A conversa com o artista, realizada em agosto de 2014, tem lugar no seu ateliê, um galpão antigo, localizado na região central de São Paulo. A rua é calma e apesar da terça-feira plena, à tarde, a lanchonete da esquina está vazia e a única pessoa na calçada é um morador de rua. Misturado entre outros galpões semi-abandonados da mesma região, o de número 99 é quase imperceptível. Quando chegamos ao local, quem nos recebe é Bianca, a assessora. O objetivo da visita é simples, à primeira vista: queremos ouvir o que o autor tem a dizer sobre a sua relação com a fotografia, presença inconstante, mas expressiva, em algumas de suas obras, especialmente os textos literários e as peças ensaístico-criativas recolhidas em Ensaio Geral (2007), nos quais a associação entre imagem e palavra assume importância considerável. Ainda pouco explorada em toda a sua extensão e nas muitas direções que pode tomar, tal aspecto do trabalho de Nuno Ramos nos parecia (o que a entrevista a seguir só veio confirmar), ao mesmo tempo, estimulante e desafiador.

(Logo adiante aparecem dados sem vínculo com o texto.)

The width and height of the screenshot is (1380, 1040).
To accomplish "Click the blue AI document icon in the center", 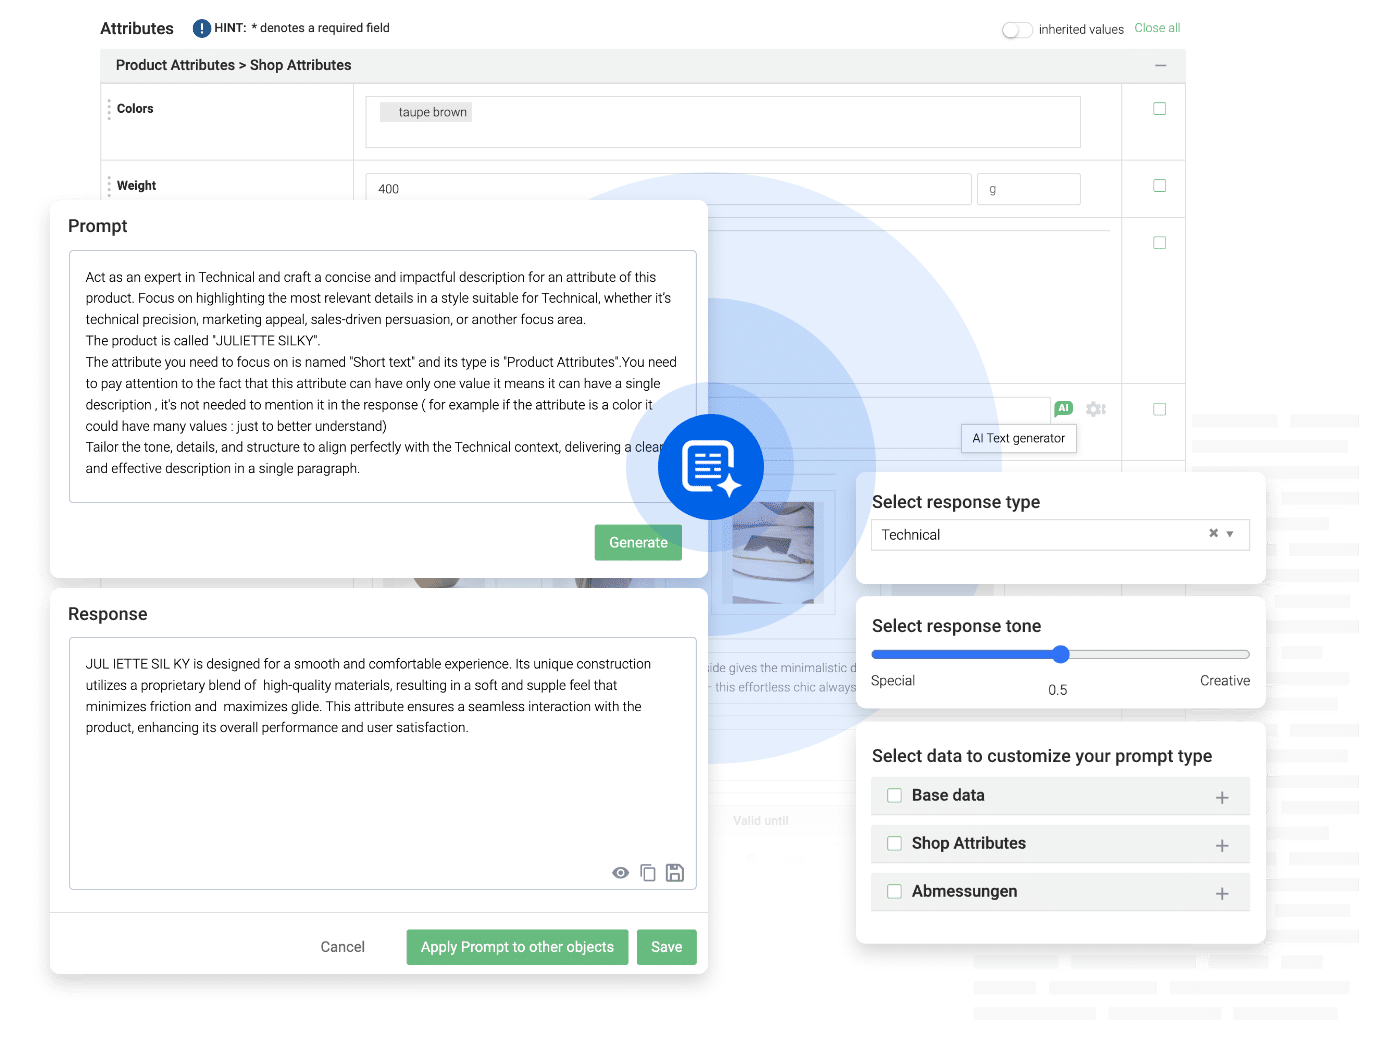I will 710,466.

O galpão é imenso, sem dúvida, mas hoje dá outra impressão: está de tal maneira tomado por livros, esculturas, quadros, tintas e todo tipo de objeto disparatado (que poderá ser útil na elaboração de algum novo projeto), que parece pequeno, quase sufocante em alguns momentos. O acúmulo, o caótico, o residual – esses três elementos fundamentais da poética de Nuno Ramos – pareciam materializar-se diante de nós de maneira radical e decisiva: como em muitos dos seus trabalhos, a junção de mídias e linguagens diferentes, a aproximação de materiais e texturas díspares, a recolha daquilo que parece às vezes ser o resto esquecido de uma civilização extinta (sucata, trapos, papeis velhos, fragmentos inidentificáveis) formavam um universo amplo e variado, cujo sentido só se podia perceber aos poucos. Daquele aparente amontoado de referências e trabalhos em progresso emergiam, aqui e ali, formas plenas, projetos que pareciam se fechar e chegar a termo. Os trabalhos daquele momento, fomos informados sem poder contempla-los livremente, eram telas de grandes proporções, pinturas às quais o artista retornava depois de tempo considerável (formaram depois o corpo da exposição HOUYHNHNMS, montada na Estação Pinacoteca em agosto de 2015). A sensação de estar ali, naquele ambiente, é estranha: sugere algo entre a tranquilidade e a inquietação.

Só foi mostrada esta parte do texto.